A notable exception recently came out of Iowa, however, in the case Business Leaders In Christ v. the University of Iowa, et. al. The court there denied qualified immunity to University officials who discriminated against a Christian student group at the business school since the case law on the free exercise of religion is so clear and undisputed. The opinion means that the officials named as defendants can now actually be found personally liable for their constitutional violations, a potentially powerful deterrent to this type of misconduct (though insurance-like indemnity arrangements may still protect more senior administrators).
But the defense of qualified immunity for university employees raises other issues, not addressed by the court’s opinion, as good as it is: First, immunity seems completely misplaced when used by school administrators carrying out “official acts” for the simple reason that those same acts are carried out also by school administrators in the private sector, who enjoy no such protection. Allowing state university employees to claim “qualified immunity” in effect protects public employees more than private ones—that is, it allows public employees to escape responsibility and misbehave more than private actors, even though the reverse is usually expected: We typically demand higher standards of behavior from those in the public sector, who represent public values and are, theoretically, answerable to the public. But current immunity doctrine means their bar is lower.
Second but related, employees at public universities not only have no incentive to behave, they have every incentive to misbehave. After all, the consequences will be paid by the Commonwealth and never by them. This is not just a double standard; it’s what’s called “moral hazard” which not only invites misconduct but, in this context, basically guarantees it.

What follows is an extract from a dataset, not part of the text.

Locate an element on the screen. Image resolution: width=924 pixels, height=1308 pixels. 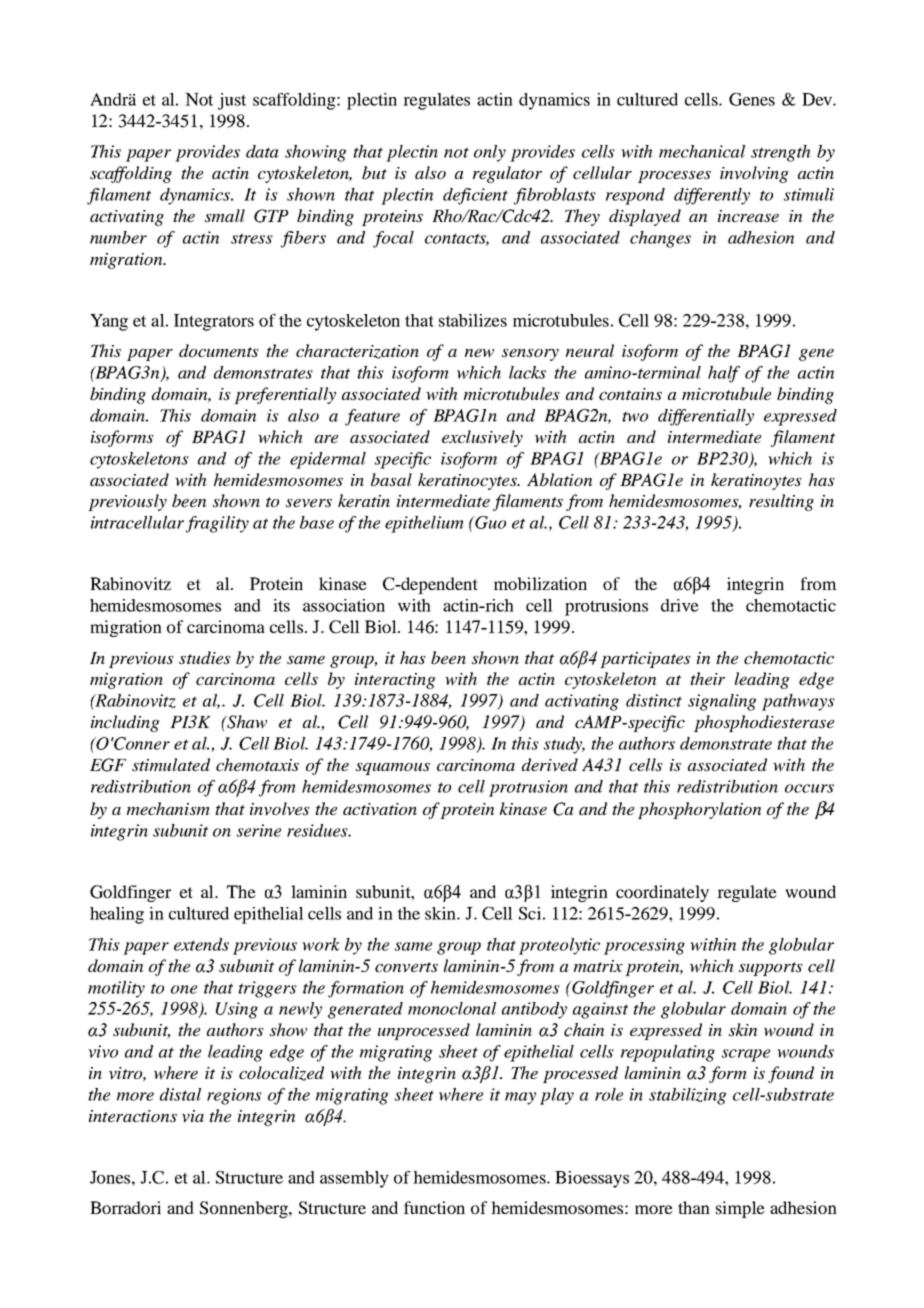
just is located at coordinates (232, 101).
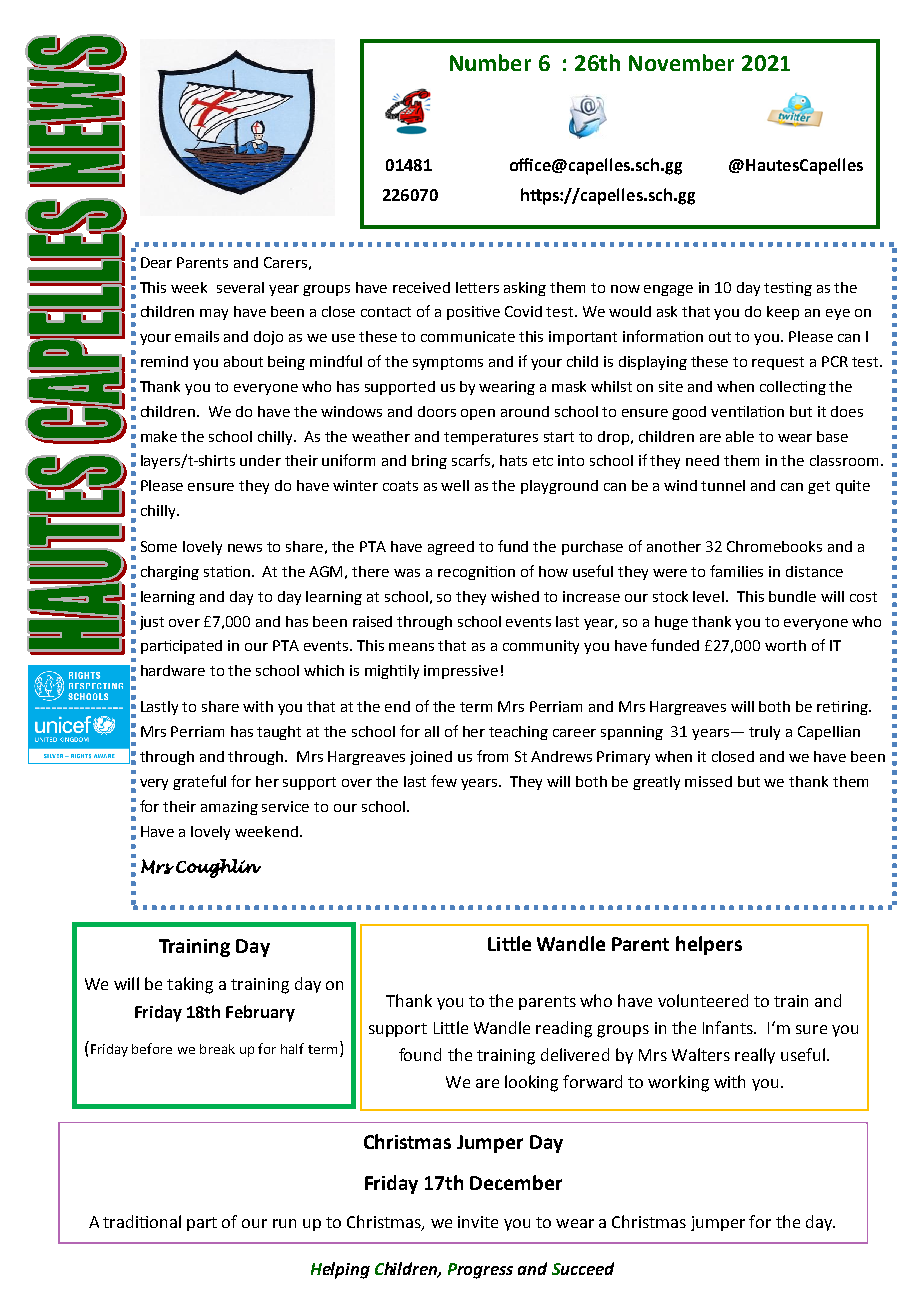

At present, this misconduct takes the form of staff using public schools and universities to impose ideologies that the public would never support if asked. (The recent protests by parents against schools pushing “Critical Race Theory” (“CRT”) on their kids, including in Loudoun County, is an excellent example of this. In a worrisome, ideological fashion, school officials have now even targeted and intimidated mothers who have spoken out.) But that’s the point: School officials neither ask nor answer for their grand plans of social change, creating microaggressions here, banning religious evangelization there. If a court finds these actions illegal, so what? They’ll just try again next year.
Obviously, this win-win proposition for university officials must stop. Financial incentives need to promote responsibility, and the public interest, not the opposite. Where to start?
No magic wand can fix this overnight, of course. Legal doctrines such as qualified immunity will change slowly, if at all, and a program to counter woke ideology among the staff in our schools and teacher colleges will also take time.
That said, public officials in Virginia and other states need to know that the immunity defense is being misapplied to employees of state universities at the expense of citizens who were never consulted about their ideological goals; and these same citizens also never consented to pay their defense. Let school officials defend themselves. Deny them immunity.
What’s more, policy makers can actually make state schools pay by reducing state appropriations for the institution in the amount of both legal expenses and any judgment.
Such policies must still allow schools and their employees to get sued; this is an important check on both the institution and the individual. But the stakes would be higher for them because school officials could be found personally liable and institutions would pay the price through reduced appropriations. How else to restrain uncontrolled administrators and their ideologies run amok?
It’s no elixir but it’s a start—make them pay and things will change.